• **What needs to be done**
The listing below should be printed exactly, every line of it. Skip the pictures.

• **Records supplied**

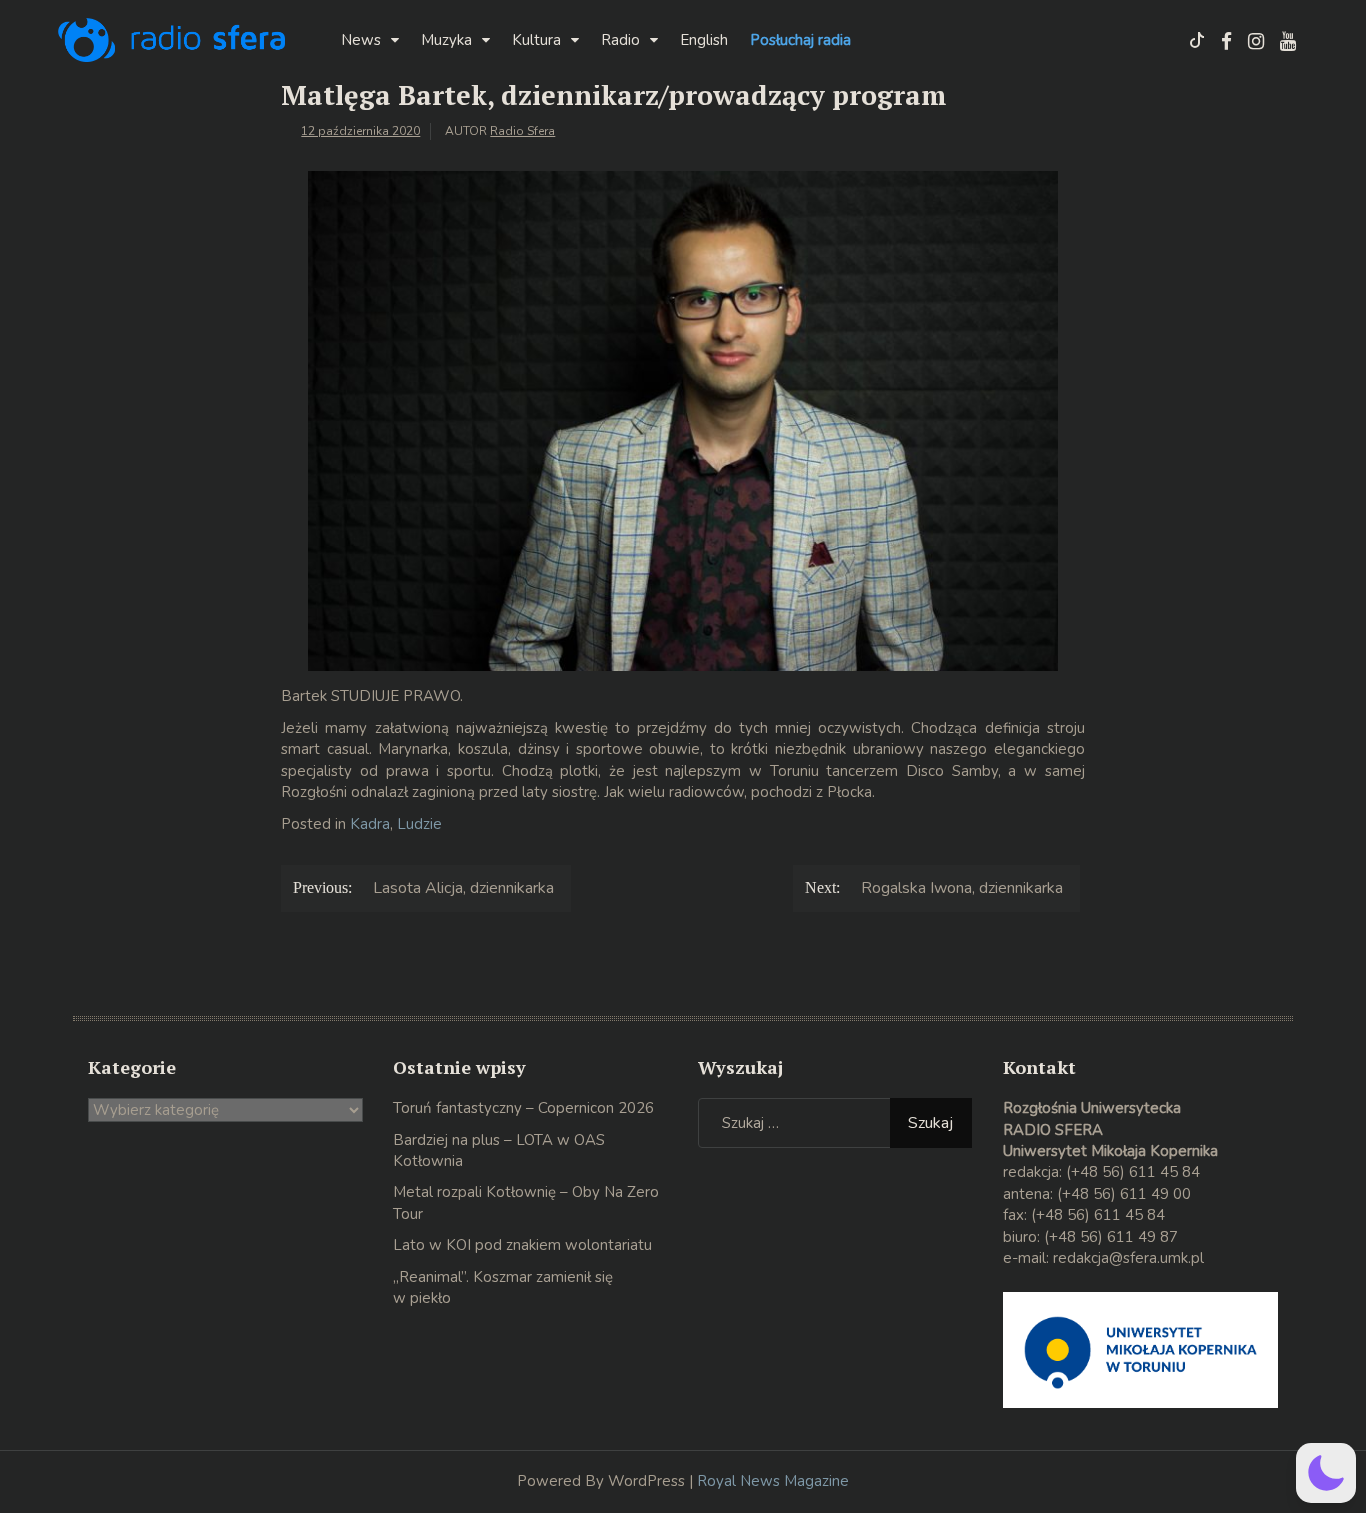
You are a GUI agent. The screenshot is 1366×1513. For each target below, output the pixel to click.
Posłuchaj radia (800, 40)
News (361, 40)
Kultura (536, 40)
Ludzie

• **Answer area**
You are a GUI agent. The screenshot is 1366×1513. For each target below, output the pixel to click.
Posłuchaj radia (800, 40)
News (361, 40)
Kultura (536, 40)
Ludzie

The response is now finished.